Viktor’s gaze sharpens. "Look to your own men for answers. Juan pulled this off. Simple intel on the street can confirm it. Your men set this young man up. I think he stuck his dick in the wrong girl."
“What are you talking about?”
“Juan has his eyes on a girl, but she wanted our young man here, so Juan thought to set him up for a painful death.”
What the hell? This is about Anna? A girl that practically begged me to screw her?
Mendes’s gaze darkens.
"And why the fuck should I let him walk?" Mendes asks.
Viktor’s mouth curves faintly. "Because I have been watching him. I recognize talent when I see it. And his talents are wasted on you."
My heart skips a beat at his words.
I may fucking yet live.
Mendes’s jaw clenches. But he doesn’t argue. He knows exactly who Dillion is and what he is capable of doing. With all my years on the street, I have only heard his name whispered, but I’m yet to climb high enough to deal directly with him. He is a ruthless enforcer for the Colombians.
Mendes doesn’t have enough muscle to challenge him.
"Thirty grand," Mendes says coldly. "That’s the price."
Viktor slides a hand into his jacket and pulls out a thick stack of cash. He tosses it onto the floor.
"Consider it a gift," Viktor says.
Mendes’s gaze flicks toward his men. "Cut him loose."

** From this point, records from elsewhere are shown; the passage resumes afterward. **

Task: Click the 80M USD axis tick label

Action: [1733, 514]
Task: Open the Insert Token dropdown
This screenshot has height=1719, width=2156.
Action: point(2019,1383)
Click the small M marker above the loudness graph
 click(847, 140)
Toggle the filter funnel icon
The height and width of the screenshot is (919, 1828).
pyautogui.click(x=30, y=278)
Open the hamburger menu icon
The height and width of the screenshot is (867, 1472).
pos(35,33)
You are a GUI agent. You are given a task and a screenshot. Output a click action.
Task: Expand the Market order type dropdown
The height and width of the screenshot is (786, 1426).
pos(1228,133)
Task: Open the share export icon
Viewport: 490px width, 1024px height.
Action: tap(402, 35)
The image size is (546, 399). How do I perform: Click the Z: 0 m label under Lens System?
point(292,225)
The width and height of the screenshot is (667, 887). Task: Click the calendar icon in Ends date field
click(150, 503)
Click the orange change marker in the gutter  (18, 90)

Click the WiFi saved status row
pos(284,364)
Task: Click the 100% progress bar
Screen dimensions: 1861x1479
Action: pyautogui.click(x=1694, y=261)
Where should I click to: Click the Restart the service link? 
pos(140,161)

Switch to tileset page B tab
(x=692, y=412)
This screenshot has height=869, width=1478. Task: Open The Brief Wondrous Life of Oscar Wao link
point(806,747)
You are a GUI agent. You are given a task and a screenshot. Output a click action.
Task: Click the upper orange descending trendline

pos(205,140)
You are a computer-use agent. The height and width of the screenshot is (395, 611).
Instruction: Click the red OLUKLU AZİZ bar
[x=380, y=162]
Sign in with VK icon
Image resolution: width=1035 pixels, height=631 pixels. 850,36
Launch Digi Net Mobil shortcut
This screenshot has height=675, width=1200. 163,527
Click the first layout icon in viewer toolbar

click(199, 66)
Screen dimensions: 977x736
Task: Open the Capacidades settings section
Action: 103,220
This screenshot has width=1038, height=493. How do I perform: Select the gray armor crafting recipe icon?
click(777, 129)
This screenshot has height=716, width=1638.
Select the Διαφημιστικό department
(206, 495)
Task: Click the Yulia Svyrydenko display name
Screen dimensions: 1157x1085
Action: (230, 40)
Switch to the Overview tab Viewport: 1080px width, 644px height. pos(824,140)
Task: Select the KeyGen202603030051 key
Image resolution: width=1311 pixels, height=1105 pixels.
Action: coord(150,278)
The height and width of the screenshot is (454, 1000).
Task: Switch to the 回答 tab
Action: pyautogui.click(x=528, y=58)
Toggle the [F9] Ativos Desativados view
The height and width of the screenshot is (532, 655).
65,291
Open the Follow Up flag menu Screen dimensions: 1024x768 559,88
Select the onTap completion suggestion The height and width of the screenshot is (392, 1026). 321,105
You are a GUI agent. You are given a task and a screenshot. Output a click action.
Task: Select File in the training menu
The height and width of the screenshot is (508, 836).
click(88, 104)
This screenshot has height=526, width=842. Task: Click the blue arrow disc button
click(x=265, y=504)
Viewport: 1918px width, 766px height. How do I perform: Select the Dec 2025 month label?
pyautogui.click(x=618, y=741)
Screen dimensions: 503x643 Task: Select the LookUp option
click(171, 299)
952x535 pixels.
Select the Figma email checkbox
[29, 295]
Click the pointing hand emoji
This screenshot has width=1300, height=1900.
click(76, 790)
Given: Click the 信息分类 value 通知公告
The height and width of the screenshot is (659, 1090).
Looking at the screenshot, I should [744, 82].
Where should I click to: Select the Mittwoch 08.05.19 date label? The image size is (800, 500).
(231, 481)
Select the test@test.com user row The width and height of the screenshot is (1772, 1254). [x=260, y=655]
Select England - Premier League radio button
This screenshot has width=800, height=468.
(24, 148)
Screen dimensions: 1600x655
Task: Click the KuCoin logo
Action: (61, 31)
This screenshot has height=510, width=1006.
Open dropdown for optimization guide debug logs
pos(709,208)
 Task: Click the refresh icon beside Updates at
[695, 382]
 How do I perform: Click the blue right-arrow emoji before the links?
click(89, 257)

The ropes at my wrists loosen. My arms drop limply to my sides.
Dillion steps toward me and crouches down. His intense blue eyes meet mine.
"You work for me now," he says quietly in Russian. I don’t trust him. But I know better than to turn down a man like him.
He stretches out his left hand, and my hand closes around his. His grip is strong and steady as he pulls me to my feet. My legs buckle, but his hand doesn’t let go.
After spending my first five years working for him, he had grown to trust me enough to reveal his true identity: he is not just any Russian mobster; he is Bratva royalty, set to lead after his father. And by the time I’m thirty, I have become not just Viktor Makarov’s enforcer, but his friend.
And I owe him my life.
2
Alina
Tomorrow, I will turn eighteen and will be considered a legal adult. A woman. But I don’t feel like one. I don’t feel ready. I don’t feel any different.
I stand in front of the ornate mirror in my bedroom, running my fingers along the fine lace of my designer dress. The delicate fabric feels thin beneath my fingertips, almost fragile. The dress is pale ivory, stitched with delicate threads of silver. It fits me perfectly—custom-made, of course. Nothing in my life is imperfect.
My long black hair spills down my back in soft waves. My electric blue eyes stare back at me from the mirror, calm and steady. Myreflection is measured, composed. Exactly the way it’s supposed to be.
My hand lifts, and I tap the mirror lightly with the tip of my finger. A soft click sounds as my nail meets the glass. The rustle of the dress and the steady tick of the clock above the fireplace fill the quiet.
Eighteen.
I will be an adult. But I don’t feel like it; what does that even mean? I feel exactly the same as I did yesterday. The same as I did a year ago. A little taller, a little sharper maybe—but still the same girl underneath. The same girl who had spent years listening to the whispered conversations in the hallways, the thinly veiled threats exchanged at the dinner table. The same girl who grew up knowing that my future wasn’t truly mine—that it belonged to the Bratva.
A woman’s place in this world, into which I was born, is never her own. My mother’s fate is proof of that. She was married off to my father to secure an alliance. She played the part of the dutiful wife—the perfect Russian queen—until the day she died. I’ve always wondered if she was happy. If she was scared. If she regretted the choices that were made for her.